> [Task directions] Your answer must be the full listing below, restated word for word, with no pictures in it.

> [Input material]
══════════

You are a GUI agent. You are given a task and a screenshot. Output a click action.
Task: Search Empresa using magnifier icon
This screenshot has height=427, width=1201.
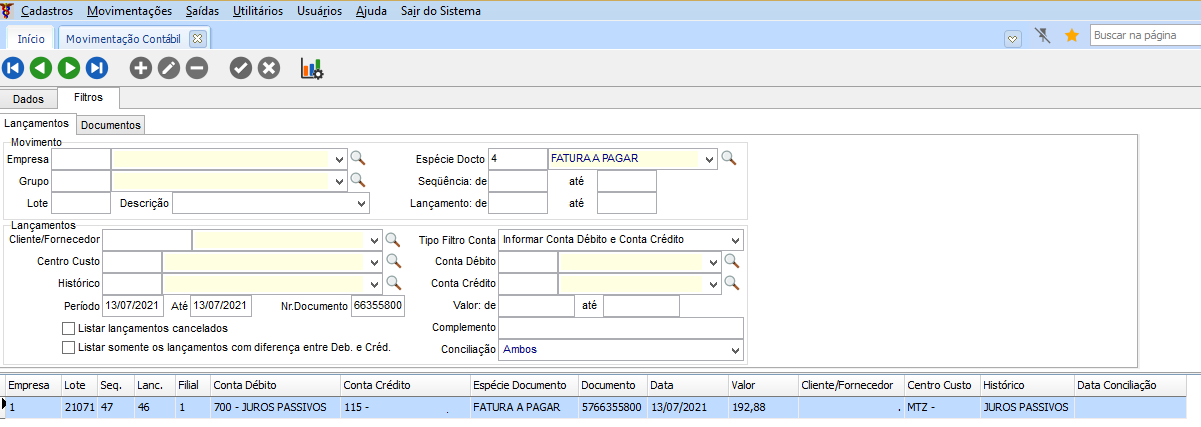pos(358,158)
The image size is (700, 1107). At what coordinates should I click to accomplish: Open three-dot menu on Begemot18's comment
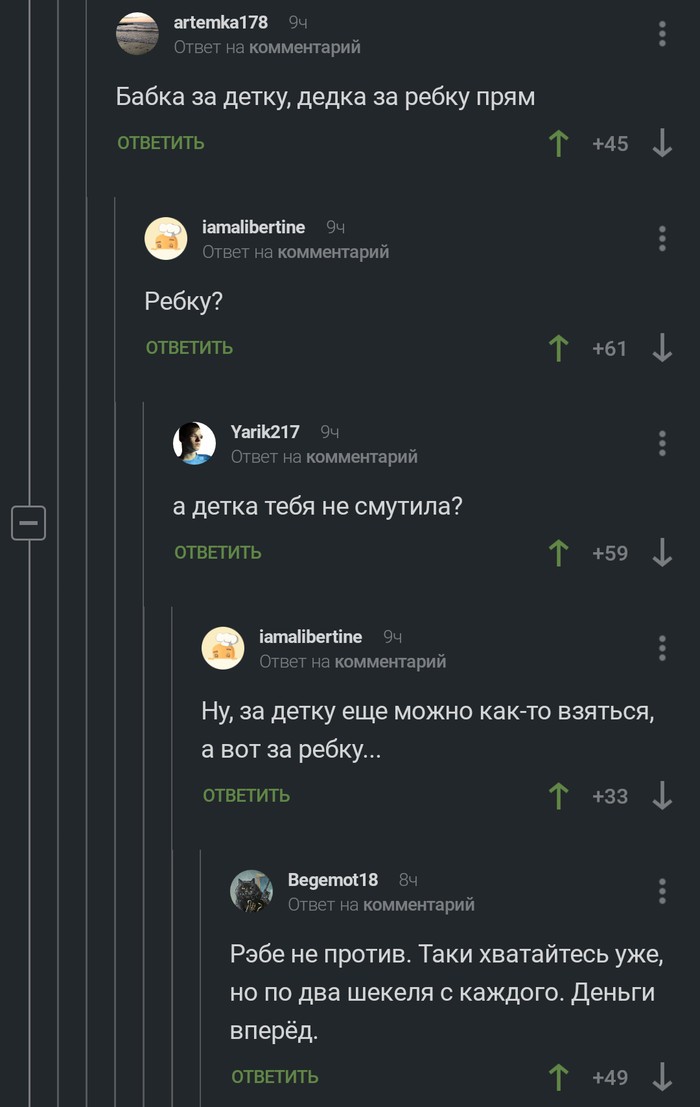(662, 891)
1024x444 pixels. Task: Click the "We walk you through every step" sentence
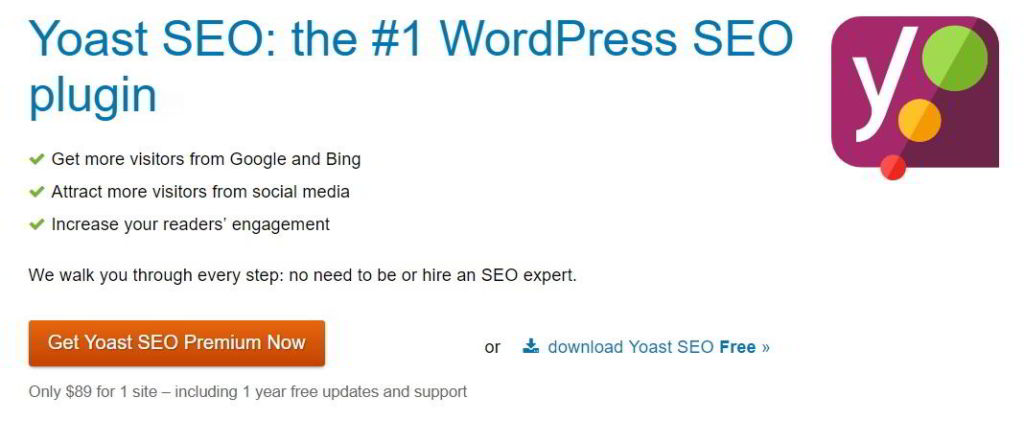point(302,276)
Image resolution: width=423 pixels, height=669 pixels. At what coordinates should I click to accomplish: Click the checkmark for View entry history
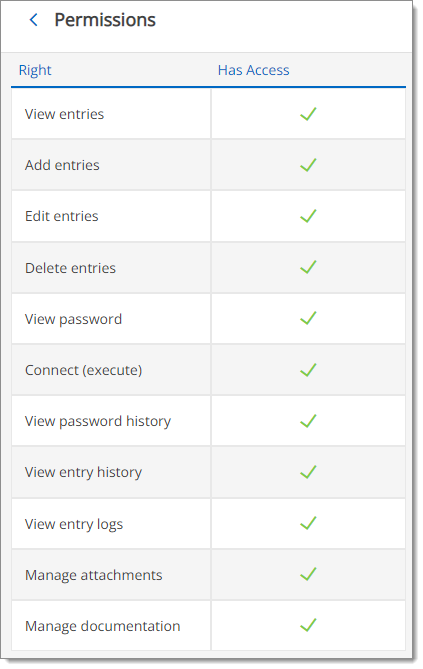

══════════

> [Output below]
You are a GUI agent. You are given a task and a screenshot. Output a click action.
Task: Search Empresa using magnifier icon
This screenshot has height=427, width=1201.
pos(358,158)
The image size is (700, 1107). At what coordinates should I click to accomplish: Open three-dot menu on Begemot18's comment
(662, 891)
1024x444 pixels. Task: Click the "We walk you through every step" sentence
point(302,276)
Image resolution: width=423 pixels, height=669 pixels. At what coordinates should I click to accomplish: Click the checkmark for View entry history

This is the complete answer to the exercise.